### Written task
How many lines in the listing below contain the string "should"? Case matters; reply with the number alone.

-- Records to use follows --

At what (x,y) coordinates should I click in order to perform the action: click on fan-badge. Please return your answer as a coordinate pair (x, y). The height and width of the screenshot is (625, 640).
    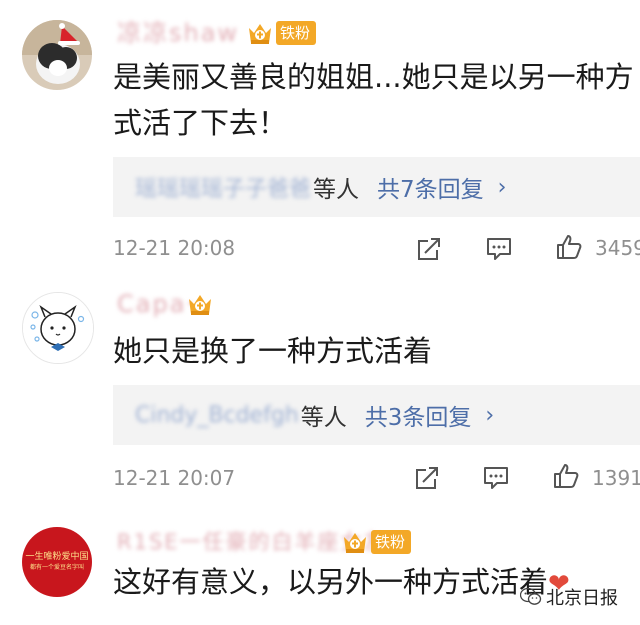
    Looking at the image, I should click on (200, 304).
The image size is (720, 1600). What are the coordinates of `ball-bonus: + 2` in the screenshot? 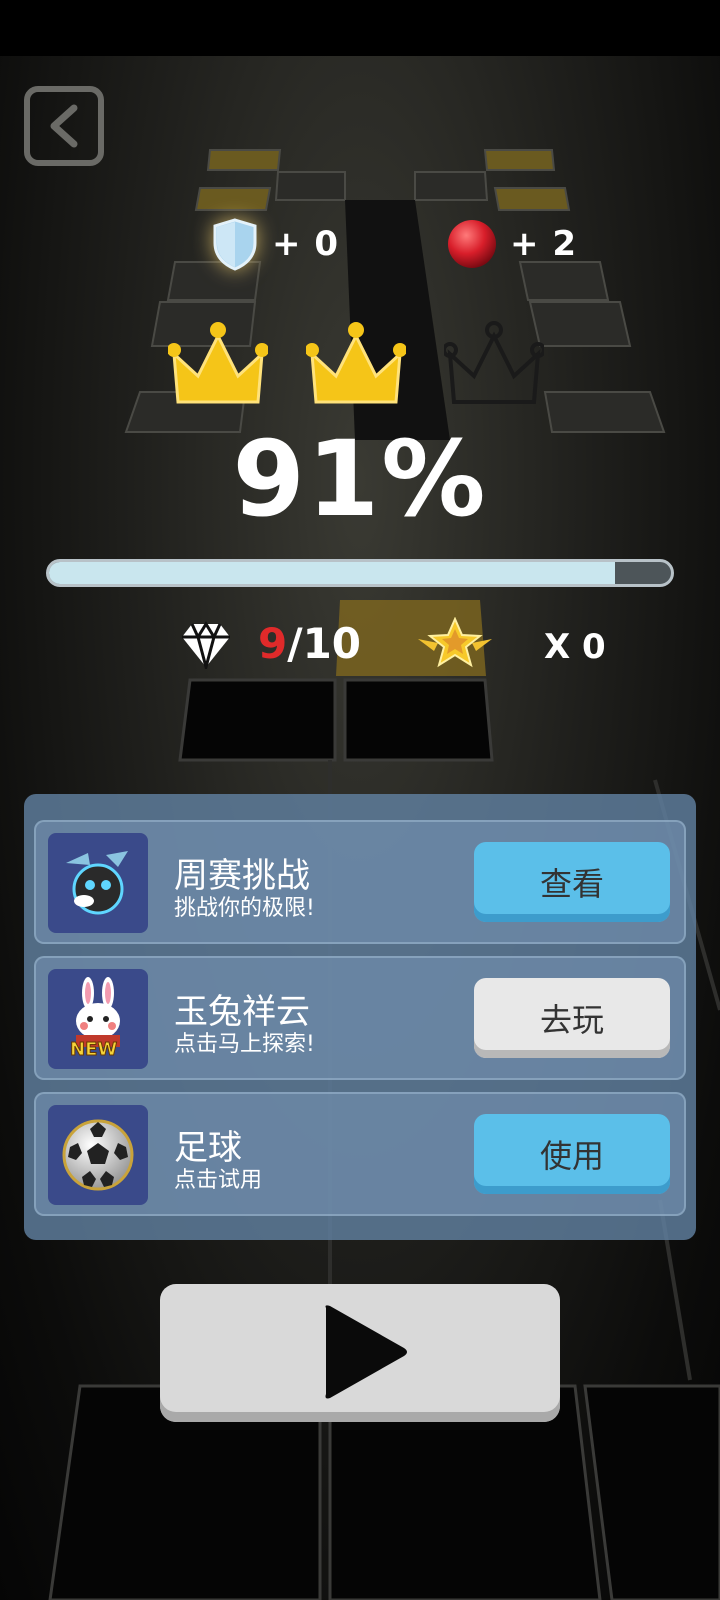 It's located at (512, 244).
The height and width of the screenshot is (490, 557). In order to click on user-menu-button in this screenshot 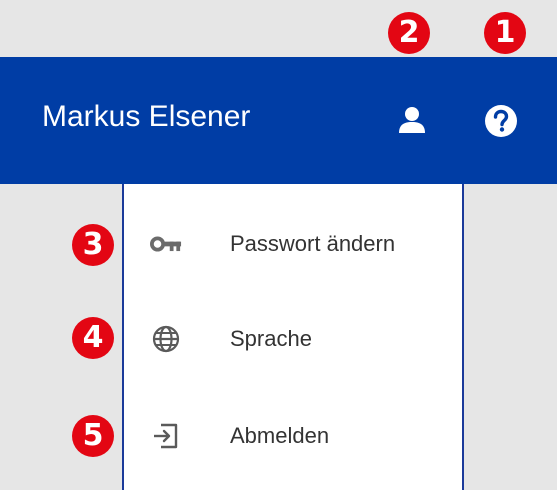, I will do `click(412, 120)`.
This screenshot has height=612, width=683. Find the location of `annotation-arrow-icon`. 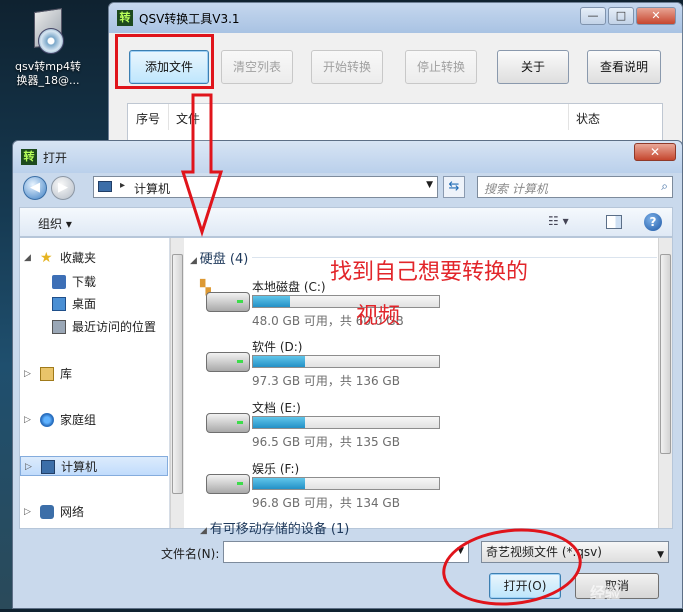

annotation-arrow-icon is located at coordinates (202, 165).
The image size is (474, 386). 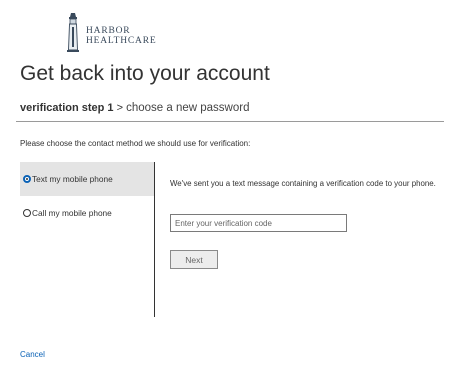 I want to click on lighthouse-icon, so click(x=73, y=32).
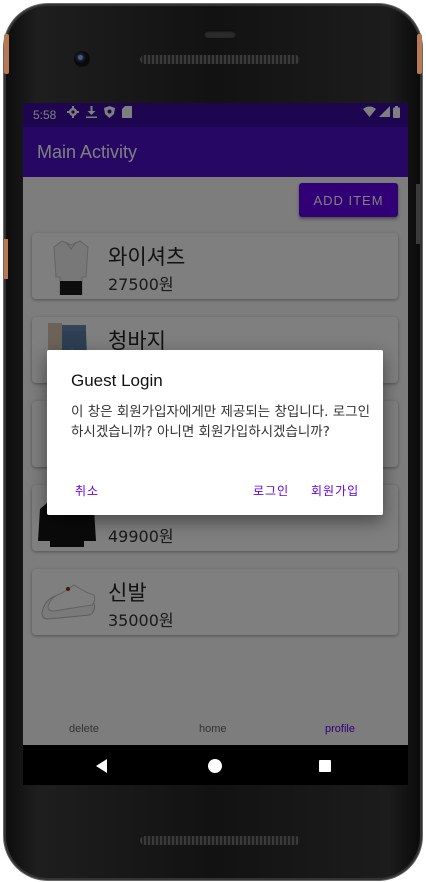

-- Records to use concluded --

### Solution to this task
2